Although in truth they care little whether people are divorced or not, simply whom they are married to at the time. Even so, she was of the old school and I was fairly sure there was no such thing as a divorce in either her, or Tigger's, genealogy. She nodded. 'You're surprised I'd prefer the scandal to run its course. I admit it. I would rather have what little of this story is left than patch things up and risk a bigger smash in five years when Edith has either rediscovered how bored she is, or found someone as rich as Charles who bores her less. There may be children involved by that time and I prefer to see my grandchildren brought up at Broughton by both parents.'
'I do see,' I said. It was fruitless to deny that there was a good deal of logic in her reasoning.
'So can you help me?' She tucked busily into another sandwich and filled both our cups. She had been honest with me and I could not be less than honest with her.
'No, Lady Uckfield, I cannot help you.' She stopped pouring in her surprise. I suppose she felt that she had extended such an enormous privilege to me by revealing so much of her hand that I could not fail to be firmly attached to her interest. Seeing her disappointment, I clarified. 'It is not because I do not agree with you.

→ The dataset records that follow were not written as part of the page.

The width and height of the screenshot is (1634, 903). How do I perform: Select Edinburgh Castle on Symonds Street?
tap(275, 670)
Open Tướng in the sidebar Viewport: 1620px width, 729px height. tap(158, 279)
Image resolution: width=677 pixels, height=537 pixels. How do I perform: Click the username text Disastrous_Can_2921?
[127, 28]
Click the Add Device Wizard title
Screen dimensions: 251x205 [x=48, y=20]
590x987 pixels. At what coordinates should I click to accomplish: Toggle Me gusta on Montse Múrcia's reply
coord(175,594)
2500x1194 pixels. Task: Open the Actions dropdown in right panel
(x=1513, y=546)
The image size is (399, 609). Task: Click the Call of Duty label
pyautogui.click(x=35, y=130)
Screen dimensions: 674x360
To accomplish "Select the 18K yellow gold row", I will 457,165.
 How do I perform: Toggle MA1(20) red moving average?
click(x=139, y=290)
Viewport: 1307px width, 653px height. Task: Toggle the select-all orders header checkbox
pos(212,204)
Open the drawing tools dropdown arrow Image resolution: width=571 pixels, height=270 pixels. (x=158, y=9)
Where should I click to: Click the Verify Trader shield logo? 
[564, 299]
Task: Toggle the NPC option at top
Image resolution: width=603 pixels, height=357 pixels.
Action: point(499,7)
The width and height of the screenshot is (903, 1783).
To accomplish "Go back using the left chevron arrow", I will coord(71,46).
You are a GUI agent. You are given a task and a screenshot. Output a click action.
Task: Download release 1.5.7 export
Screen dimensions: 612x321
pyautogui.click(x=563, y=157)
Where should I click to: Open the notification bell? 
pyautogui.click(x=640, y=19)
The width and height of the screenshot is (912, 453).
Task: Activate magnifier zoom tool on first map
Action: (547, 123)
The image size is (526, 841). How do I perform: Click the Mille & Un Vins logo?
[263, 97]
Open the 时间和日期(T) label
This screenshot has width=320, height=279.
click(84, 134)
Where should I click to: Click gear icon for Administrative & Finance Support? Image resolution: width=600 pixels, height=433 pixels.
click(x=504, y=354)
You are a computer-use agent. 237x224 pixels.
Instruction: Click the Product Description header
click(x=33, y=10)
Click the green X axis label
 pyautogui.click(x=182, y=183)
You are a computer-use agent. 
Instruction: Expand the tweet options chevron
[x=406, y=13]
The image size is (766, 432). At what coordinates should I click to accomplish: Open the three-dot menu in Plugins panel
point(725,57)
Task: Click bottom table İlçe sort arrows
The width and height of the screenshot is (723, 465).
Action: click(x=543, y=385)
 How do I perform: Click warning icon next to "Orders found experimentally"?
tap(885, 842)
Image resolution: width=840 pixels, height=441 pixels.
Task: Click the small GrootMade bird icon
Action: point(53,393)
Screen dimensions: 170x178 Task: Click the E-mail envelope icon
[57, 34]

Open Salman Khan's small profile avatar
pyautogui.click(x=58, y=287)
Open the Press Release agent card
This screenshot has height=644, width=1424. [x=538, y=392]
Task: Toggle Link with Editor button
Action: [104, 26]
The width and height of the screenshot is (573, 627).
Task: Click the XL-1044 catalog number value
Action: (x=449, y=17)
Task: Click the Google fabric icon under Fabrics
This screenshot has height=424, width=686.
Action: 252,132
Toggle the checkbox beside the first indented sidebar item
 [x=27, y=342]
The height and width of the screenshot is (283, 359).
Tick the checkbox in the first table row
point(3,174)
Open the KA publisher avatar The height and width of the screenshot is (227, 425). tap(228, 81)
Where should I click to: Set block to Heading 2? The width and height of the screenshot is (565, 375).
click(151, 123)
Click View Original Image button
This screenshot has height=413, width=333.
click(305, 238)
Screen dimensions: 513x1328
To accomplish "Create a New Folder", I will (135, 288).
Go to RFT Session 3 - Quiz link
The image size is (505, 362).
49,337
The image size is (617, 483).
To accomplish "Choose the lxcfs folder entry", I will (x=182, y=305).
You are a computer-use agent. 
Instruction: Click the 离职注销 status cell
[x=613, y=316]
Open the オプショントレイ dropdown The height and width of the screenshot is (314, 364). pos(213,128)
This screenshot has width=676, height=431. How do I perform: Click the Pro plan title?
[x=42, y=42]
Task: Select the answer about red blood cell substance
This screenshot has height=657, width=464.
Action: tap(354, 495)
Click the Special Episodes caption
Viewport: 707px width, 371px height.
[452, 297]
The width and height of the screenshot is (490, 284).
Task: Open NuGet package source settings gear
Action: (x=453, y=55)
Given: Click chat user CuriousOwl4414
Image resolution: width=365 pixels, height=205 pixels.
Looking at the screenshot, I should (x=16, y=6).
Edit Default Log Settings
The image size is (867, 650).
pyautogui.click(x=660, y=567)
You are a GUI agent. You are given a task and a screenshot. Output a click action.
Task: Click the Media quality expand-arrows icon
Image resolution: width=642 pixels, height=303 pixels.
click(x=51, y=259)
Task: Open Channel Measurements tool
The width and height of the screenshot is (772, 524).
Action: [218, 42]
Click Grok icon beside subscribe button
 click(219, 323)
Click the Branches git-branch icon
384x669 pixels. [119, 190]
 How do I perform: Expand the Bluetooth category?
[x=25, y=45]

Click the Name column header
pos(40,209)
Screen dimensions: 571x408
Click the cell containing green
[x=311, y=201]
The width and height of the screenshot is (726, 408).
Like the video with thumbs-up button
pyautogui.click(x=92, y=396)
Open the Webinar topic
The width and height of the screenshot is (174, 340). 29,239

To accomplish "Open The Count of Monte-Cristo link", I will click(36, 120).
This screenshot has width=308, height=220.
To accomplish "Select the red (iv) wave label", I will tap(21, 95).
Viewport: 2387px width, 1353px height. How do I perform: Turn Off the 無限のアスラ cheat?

As a matter of fact I do. It is because I do not believe any argument will turn Edith from her meeting. And I do not believe I have the smallest right to interfere.'
She nodded slightly, a sharp, jerky movement, which betrayed her terrible pain. 'I imagine you mean I have no right either.'
I shook my head. 'You're Charles's mother. You have the right to interfere. I am not sure you have any hope of success but you have the right to try.' I felt the interview had come to an end and I stood. As it was, I doubted that Lady Uckfield and I would be so easy in each other's company again. She'd abandoned too many of her customary defences to be able to forgive me quickly for witnessing her in this state. To make matters worse I could see that her eyes were beginning to moisten and before my horrified gaze a single tear, amazed to be released from a duct that must have held it prisoner for twenty years, started to make its tentative way down her carefully powdered cheek.